Harper Lee’s To Kill a Mockingbird: The Relationship between Text and Film
By R. Barton Palmer
London: Methuen Drama, December 2008. Paper: ISBN 978-0713679113, $19.95. 224 pages.
Review by Laurence Raw, Başkent University, Ankara, Turkey
If ever there was a book telling us everything we possibly wanted to know about Harper Lee’s classic – both book and film versions – it is this one. Exhaustively researched and written in a clear, accessible style, Palmer situates the novel in its context of production, and then explains why it has proved so enduringly popular since it first appeared in 1960. He describes it as “an indirect assault on the insufferable intolerance of Jim Crowism [….] [The novel] challenges, even if it does not overturn, conventional understandings of stable identity” (107).
Palmer subsequently discusses how Robert Mulligan’s 1962 film version departs significantly from the book. With Gregory Peck as the star, this was bound to happen: the character Atticus Finch was transformed into “[a] fair-minded Southerner” who, with the help of “fair-minded Northerners” would help to provide solutions to racial conflict (197). Lee does not say anything about Northerners influencing Southerners; nor does she even conceive of the South as a “social problem” seeking remedies from outside. However, the film version was rewritten to accommodate Peck’s sensibilities as a white liberal trying to cope with a fast-changing world. Despite such changes, Palmer argues, the film does not have an “adversarial relationship with the novel”; rather, it “has been generally understood as more a faithful homage [to Lee’s work] than a critique” (233).
Why should To Kill a Mockingbird have become so important in American literary and cinematic culture? Palmer suggests that Lee not only attacks Jim Crowism but also challenges the stereotype of a benighted and savage South. Frustrated by the close nature of Southern society, she tries to open it up, not only critiquing its racist assumptions, but showing its more positive sides too – for example, the belief in the family. Lee had a love-hate relationship with her culture; she wrote Mockingbird not in the small Alabama town where she grew up, but in New York City, where she moved to pursue her writing career.
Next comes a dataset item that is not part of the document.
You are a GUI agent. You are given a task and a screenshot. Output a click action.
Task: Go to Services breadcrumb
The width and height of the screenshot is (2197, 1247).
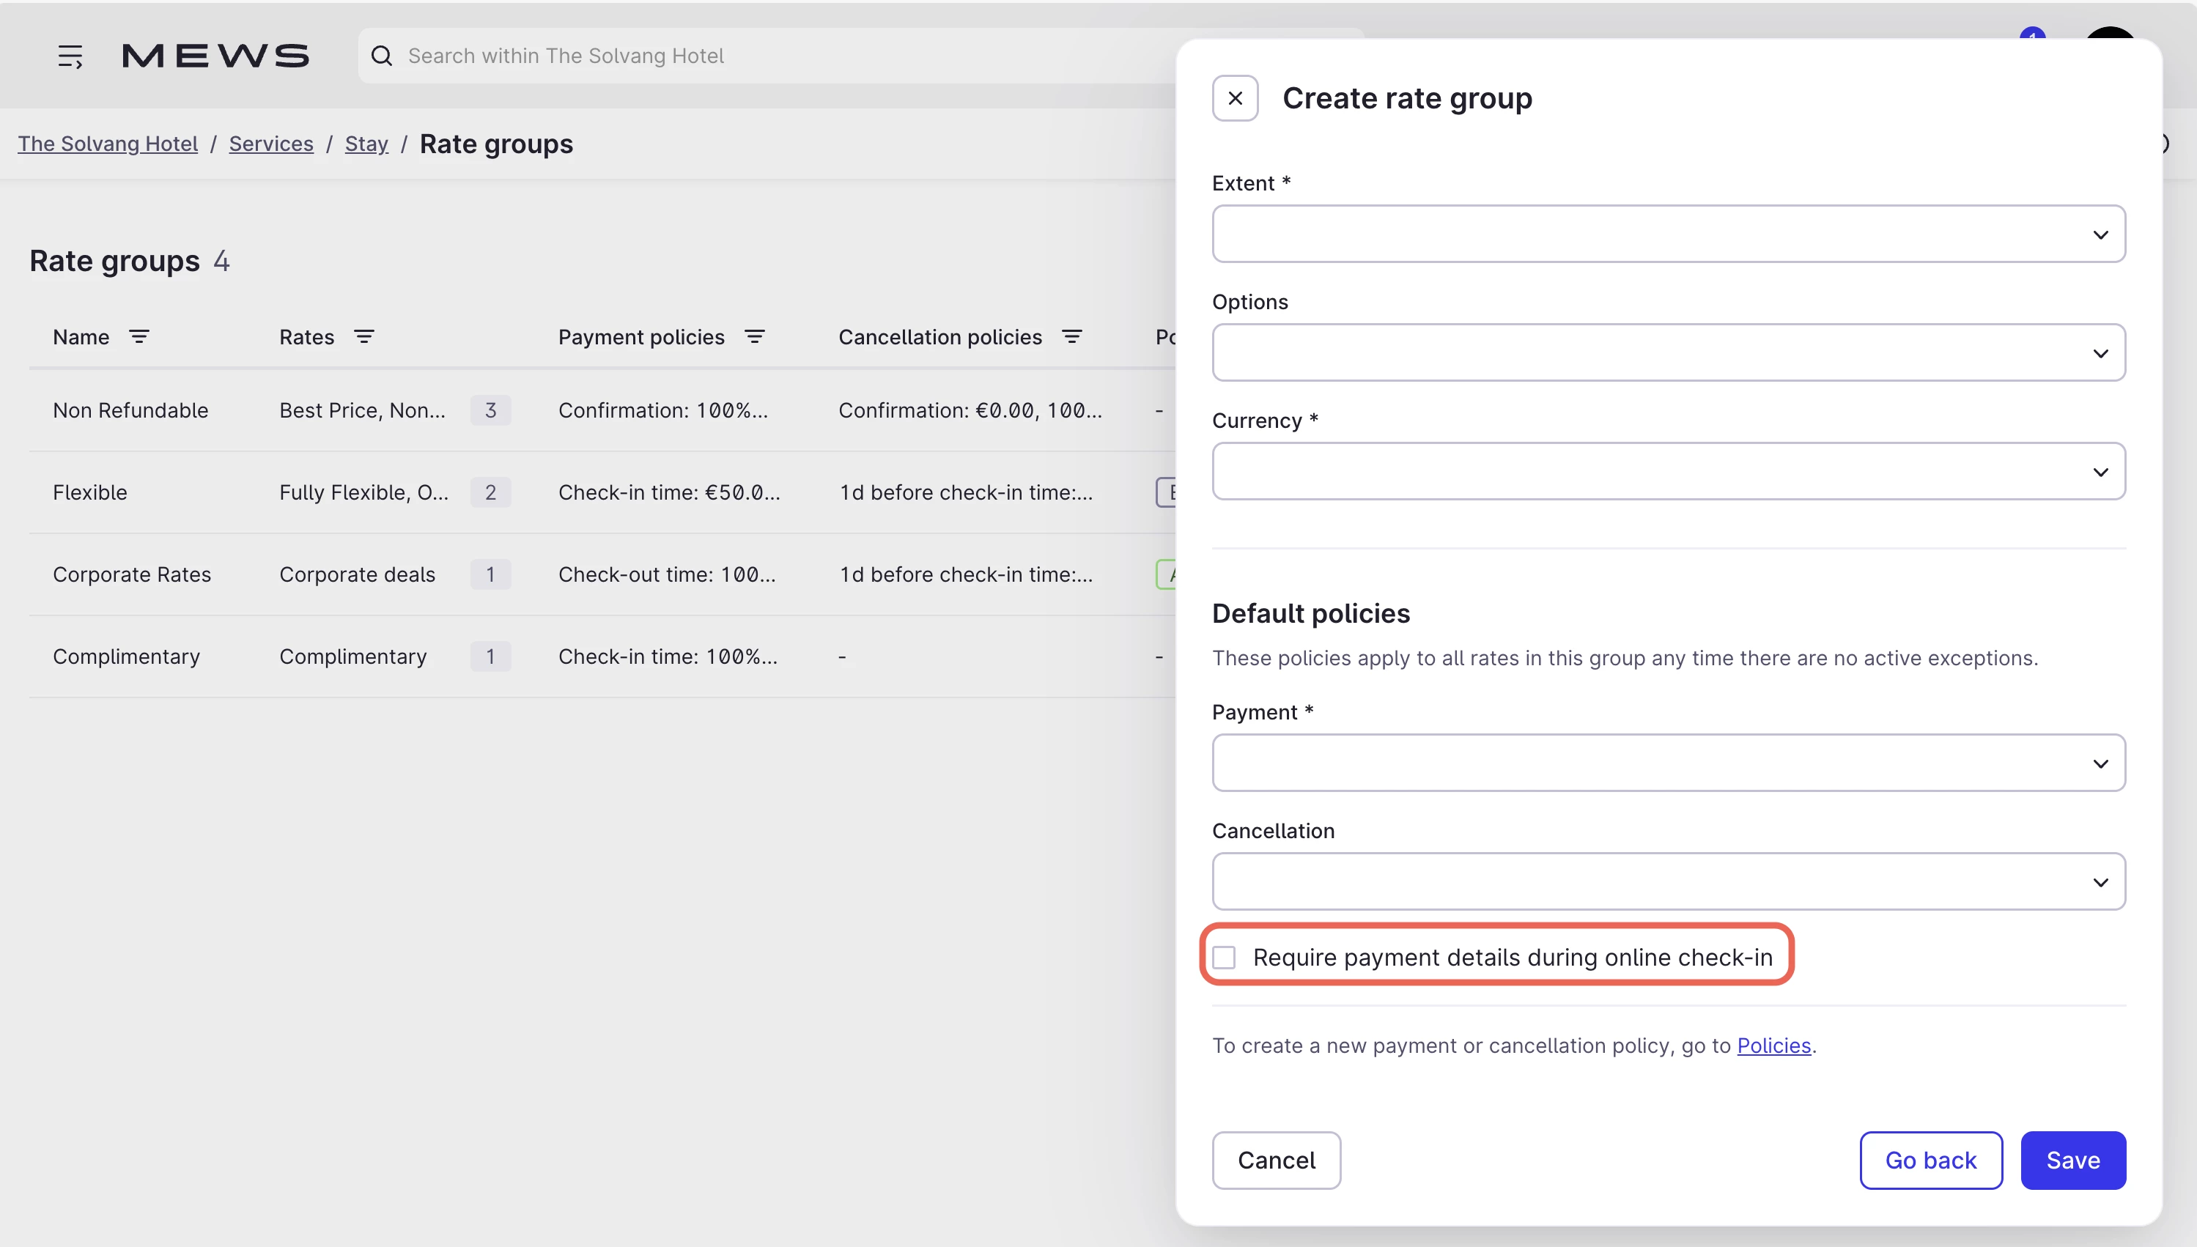[x=271, y=144]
Only then did she acquire sufficient physical and emotional distance to recount a fictionalized version of her life (63). Palmer suggests that she not only depicts her childhood in an authentic manner, but also has a lot to say about the adult world of racial politics. This is what makes the novel so important for readers and teachers, many of whom identify Mockingbird as an essential part of their students’ moral education. Ex-President George W. Bush recognized Lee’s achievement by awarding her the Presidental Medal of Freedom in 2007.
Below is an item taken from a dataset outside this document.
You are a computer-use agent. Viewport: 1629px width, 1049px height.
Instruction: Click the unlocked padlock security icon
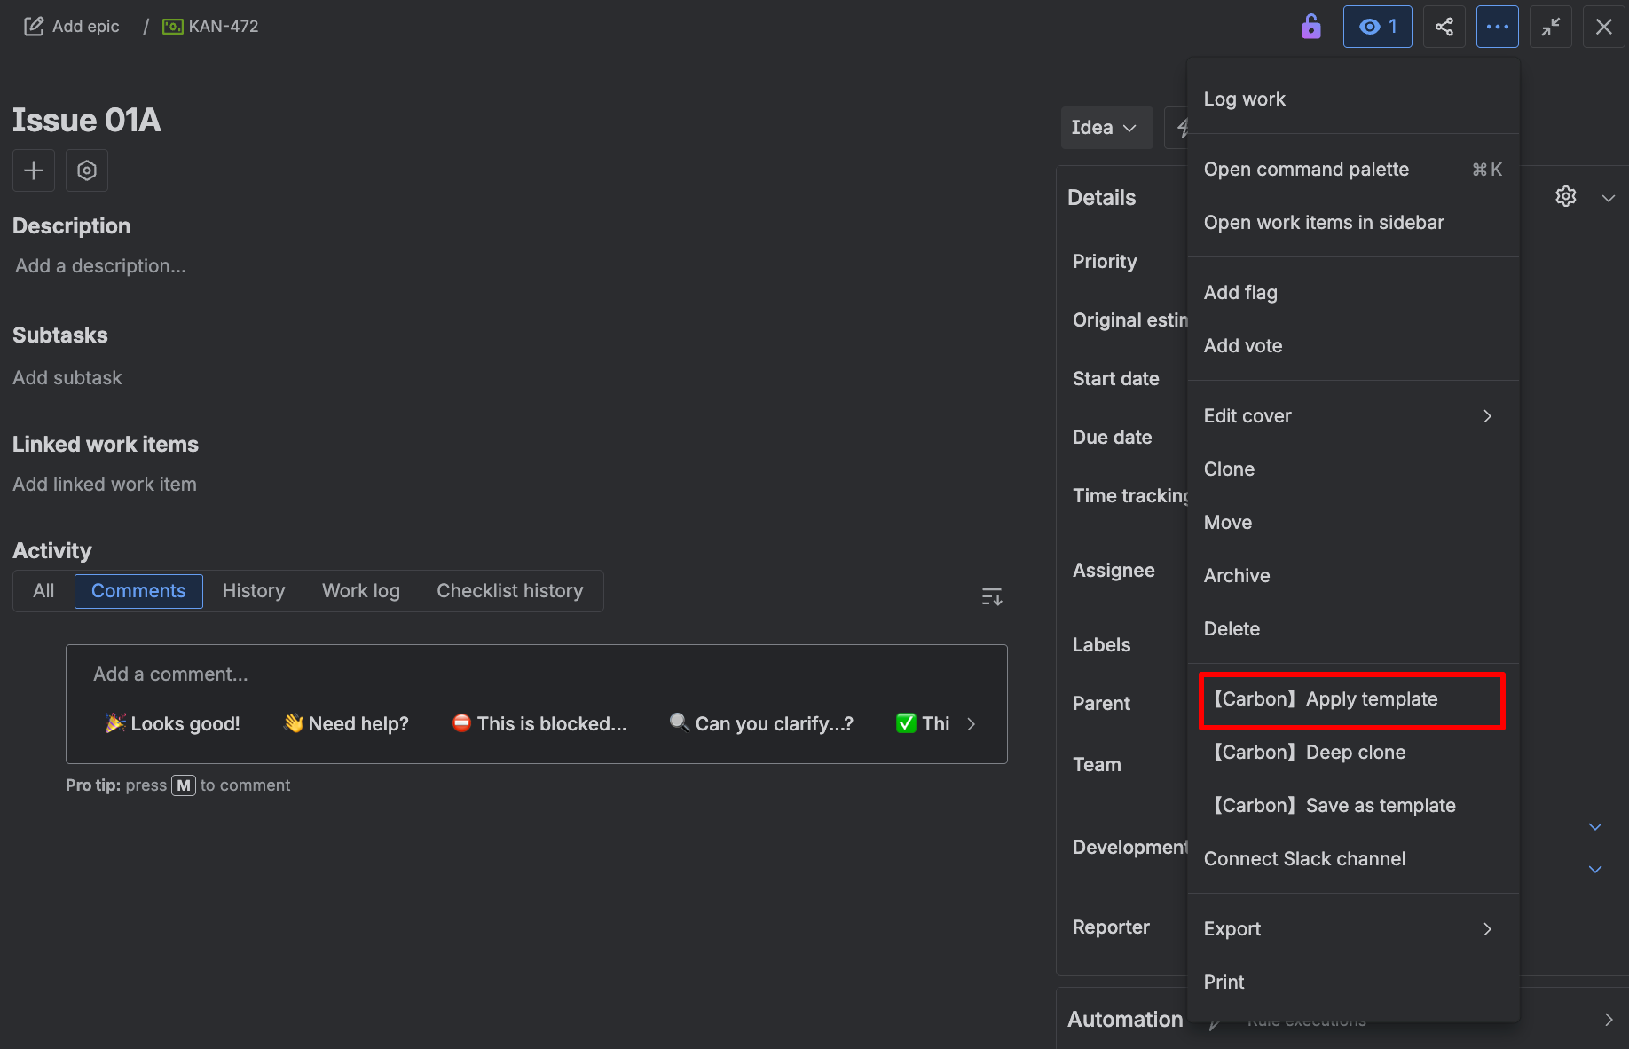click(1311, 27)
In his account of the making of the film, Palmer shows how director Mulligan and producer Alan J. Pakula conceived it as a small-scale work, focusing in particular on personal relations and social customs. Peck agreed to be involved in the project as he believed that it would contribute to his reputation as a serious screen actor. He liked the part of Atticus, seeing in the character a reflection of his courage and desire to empathize with others (163). Palmer analyzes the screenplay in detail, showing how it evolved through various drafts, incorporating changes recommended by the star as well as the Catholic Legion of Decency (which still exercised considerable powers of censorship in the early 1960s). He shows how Peck was dissatisfied with early drafts of the script that did not present Finch in a sufficiently favorable light. After extensive rewrites, however, Peck’s concerns were allayed, and filming proceeded smoothly with very few technical hitches. When the film opened in late 1962, it was commended by Variety as “a major film achievement,” which vindicated Peck’s commitment to the project. Since then its reputation has increased with successive rereleases: Palmer notes that no one has ever tried to remake it, except for one misbegotten effort in 1997 which never achieved a general release.
To spend over two hundred pages discussing one book and one adaptation might seem like overkill. Far from it: Palmer not only offers new insight into how a classic film was constructed, but shows how adaptations can connect meaningfully and deeply to their sources. I recommend the book as an inspiring read not only for film buffs but for anyone reading or teaching the novel, regardless of educational level.